# Records to use:
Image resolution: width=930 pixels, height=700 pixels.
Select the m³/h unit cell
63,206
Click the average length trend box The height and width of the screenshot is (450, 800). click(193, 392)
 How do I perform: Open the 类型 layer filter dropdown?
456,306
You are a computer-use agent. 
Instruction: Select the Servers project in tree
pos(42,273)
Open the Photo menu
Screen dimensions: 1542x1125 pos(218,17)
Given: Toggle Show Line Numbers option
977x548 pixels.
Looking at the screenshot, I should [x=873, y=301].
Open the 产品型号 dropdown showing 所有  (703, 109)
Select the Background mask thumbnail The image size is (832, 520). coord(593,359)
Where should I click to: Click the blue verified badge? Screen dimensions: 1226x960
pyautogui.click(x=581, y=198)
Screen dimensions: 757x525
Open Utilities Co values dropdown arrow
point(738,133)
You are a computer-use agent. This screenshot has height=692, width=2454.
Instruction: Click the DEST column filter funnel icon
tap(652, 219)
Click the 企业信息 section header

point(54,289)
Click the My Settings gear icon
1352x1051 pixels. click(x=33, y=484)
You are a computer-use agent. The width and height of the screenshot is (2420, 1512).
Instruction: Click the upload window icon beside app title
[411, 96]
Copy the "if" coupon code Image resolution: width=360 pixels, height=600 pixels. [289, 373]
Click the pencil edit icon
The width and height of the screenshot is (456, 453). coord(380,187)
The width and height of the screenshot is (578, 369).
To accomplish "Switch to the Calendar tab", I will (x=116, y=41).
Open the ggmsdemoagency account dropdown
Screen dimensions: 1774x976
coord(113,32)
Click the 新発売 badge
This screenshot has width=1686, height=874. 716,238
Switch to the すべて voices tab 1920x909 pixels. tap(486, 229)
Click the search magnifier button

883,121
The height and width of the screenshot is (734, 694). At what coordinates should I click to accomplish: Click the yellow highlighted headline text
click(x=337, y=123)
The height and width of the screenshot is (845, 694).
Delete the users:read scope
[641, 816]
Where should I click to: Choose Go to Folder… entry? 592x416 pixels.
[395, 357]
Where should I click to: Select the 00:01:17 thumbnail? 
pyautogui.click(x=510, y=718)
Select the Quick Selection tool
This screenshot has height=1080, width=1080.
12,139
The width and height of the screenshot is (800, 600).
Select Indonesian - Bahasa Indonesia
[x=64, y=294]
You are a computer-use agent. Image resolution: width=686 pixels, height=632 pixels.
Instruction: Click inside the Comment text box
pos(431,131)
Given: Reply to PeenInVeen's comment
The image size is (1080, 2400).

# Assignment:
Exact reproduction of the listing above is required.

# Solution:
Image resolution: width=930 pixels, height=700 pixels.
Select the m³/h unit cell
63,206
Click the average length trend box The height and width of the screenshot is (450, 800). click(193, 392)
 How do I perform: Open the 类型 layer filter dropdown?
456,306
You are a computer-use agent. 
Instruction: Select the Servers project in tree
pos(42,273)
Open the Photo menu
Screen dimensions: 1542x1125 pos(218,17)
Given: Toggle Show Line Numbers option
977x548 pixels.
Looking at the screenshot, I should [x=873, y=301].
Open the 产品型号 dropdown showing 所有  (703, 109)
Select the Background mask thumbnail The image size is (832, 520). coord(593,359)
Where should I click to: Click the blue verified badge? Screen dimensions: 1226x960
pyautogui.click(x=581, y=198)
Screen dimensions: 757x525
Open Utilities Co values dropdown arrow
point(738,133)
You are a computer-use agent. This screenshot has height=692, width=2454.
Instruction: Click the DEST column filter funnel icon
tap(652, 219)
Click the 企业信息 section header

point(54,289)
Click the My Settings gear icon
1352x1051 pixels. click(x=33, y=484)
You are a computer-use agent. The width and height of the screenshot is (2420, 1512).
Instruction: Click the upload window icon beside app title
[411, 96]
Copy the "if" coupon code Image resolution: width=360 pixels, height=600 pixels. [289, 373]
Click the pencil edit icon
The width and height of the screenshot is (456, 453). coord(380,187)
The width and height of the screenshot is (578, 369).
To accomplish "Switch to the Calendar tab", I will (x=116, y=41).
Open the ggmsdemoagency account dropdown
Screen dimensions: 1774x976
coord(113,32)
Click the 新発売 badge
This screenshot has width=1686, height=874. 716,238
Switch to the すべて voices tab 1920x909 pixels. tap(486, 229)
Click the search magnifier button

883,121
The height and width of the screenshot is (734, 694). At what coordinates should I click to accomplish: Click the yellow highlighted headline text
click(x=337, y=123)
The height and width of the screenshot is (845, 694).
Delete the users:read scope
[641, 816]
Where should I click to: Choose Go to Folder… entry? 592x416 pixels.
[395, 357]
Where should I click to: Select the 00:01:17 thumbnail? 
pyautogui.click(x=510, y=718)
Select the Quick Selection tool
This screenshot has height=1080, width=1080.
12,139
The width and height of the screenshot is (800, 600).
Select Indonesian - Bahasa Indonesia
[x=64, y=294]
You are a computer-use agent. Image resolution: width=686 pixels, height=632 pixels.
Instruction: Click inside the Comment text box
pos(431,131)
Given: Reply to PeenInVeen's comment
The image size is (1080, 2400).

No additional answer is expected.